In de eerste cyclus, ‘Bezat je nu maar een balans’, belicht de dichter zijn eigen familiale verleden: als vader, maar ook als man, zoon en broer. De cyclustitel keldert meteen de verwachtingen die de titel van de bundel schept. Leonard Nolens verlangt ernaar de balans op te maken, maar beseft dat het leven zich niet zomaar laat afwegen. Een leven – en bijgevolg ook elke herinnering eraan – is gevuld met tegenstrijdige gedachten, keuzes en emoties. Zijn poëzie nestelt zich dan ook tussen het verlangen naar de balans en de onmogelijkheid die te bereiken. Hij bezingt zijn eigen falen in uitgebalanceerde, muzikale en berekende gedichten. Elk woord is gewikt en gewogen. Maar toch zijn deze gedichten geen evenwichtsoefeningen. Integendeel, het zijn oefeningen in het vallen.
Dat vallen, of dat falen, krijgt door de bundel heen steeds meer dimensies. In de tweede cyclus, waarin de dichter kort inzoomt op ‘zijn’ Antwerpen, legt Nolens zijn verlangen naar stilte in de weegschaal: ‘verlangen naar stilte klinkt als de zangerige denkende toon van liefde / liefst zonder geliefde’. In de derde cyclus staat zijn psychiatrische verleden centraal en wordt er gebalanceerd tussen vroeger en nu, tussen lichaam en ziekenhuis. ‘Vandaag in mijn betere zomer hoor ik haar hakkende / stappen verschijnen, zij boort zich / een galmende gang door mijn hoofd en beklopt met haar stem / mijn deur, mijn nooit, mijn nergens / te bekennen tegenwoordigheid.’ Afwezigheid is tastbaar. Waarneming en waarnemer lopen hier in elkaar over, de regels vormen samen een synthetische ervaring. Als lezer faal je zo ook in het maken van een duidelijke ruimtelijke voorstelling – Nolens dwingt je deelgenoot in zijn falen te worden.
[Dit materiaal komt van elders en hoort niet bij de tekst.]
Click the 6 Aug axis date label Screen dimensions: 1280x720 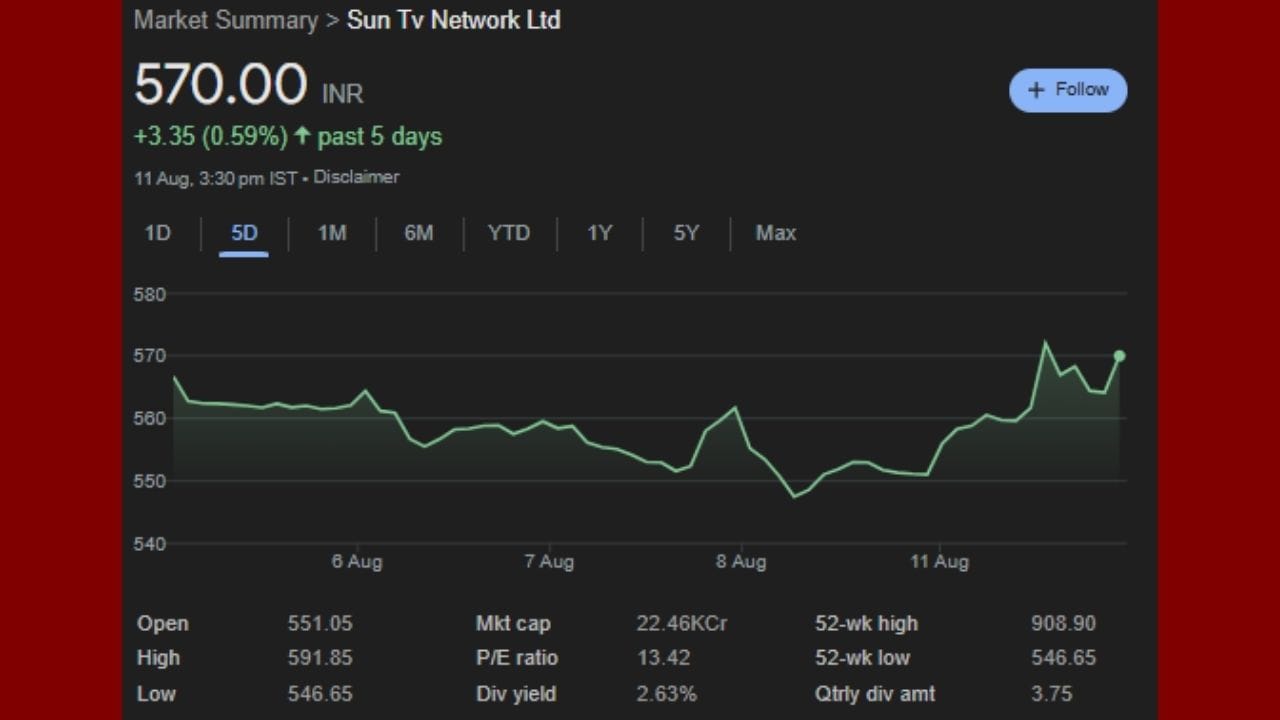[x=357, y=562]
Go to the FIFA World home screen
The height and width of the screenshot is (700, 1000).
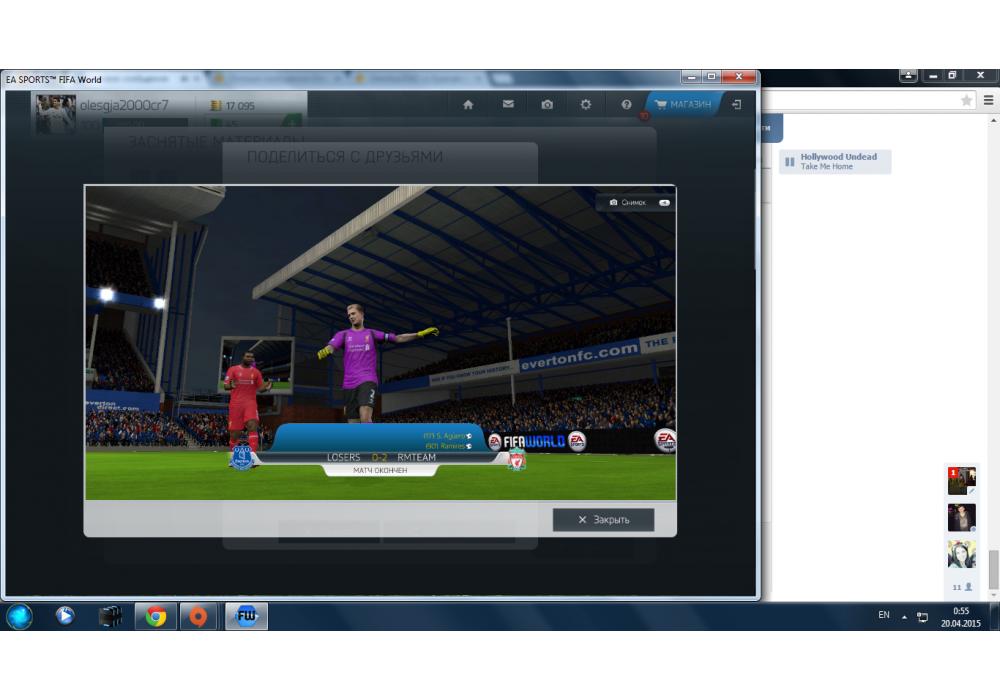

In de vierde cyclus weegt Nolens zijn positie af ten opzichte van de kunst, literatuur en samenleving: ‘Schoonheid is het eerste gebod. / En je zegt, hoe leg ik dat uit aan een dakloze kindsoldaat / met honger en dorst in Oeganda? Doorvoel je dan niet zijn woede / die stampvoetend opveert en neervalt? En ik, die mijn heffingen tel, / ik vertel je mijn ongelijk. En ik geef hem mijn liedjes voor brood.’ Dit gedicht, toepasselijk getiteld ‘Ongelijk’, is bijzonder ambigu. Nolens geeft zichzelf én zijn drang naar muzikale schoonheid ongelijk in een gedicht (en een bundel) die bárst van de muzikale schoonheid. Die tegenstrijdige houding leidt tot een rijke dialoog, en past aldus in de bewering van de dichter dat hij in zijn poëzie tracht toe te werken naar ‘het ideale gesprek’. En dat ideale gesprek heeft geen conclusie. In het vierde deel van ‘Balans’ is Nolens op zijn best.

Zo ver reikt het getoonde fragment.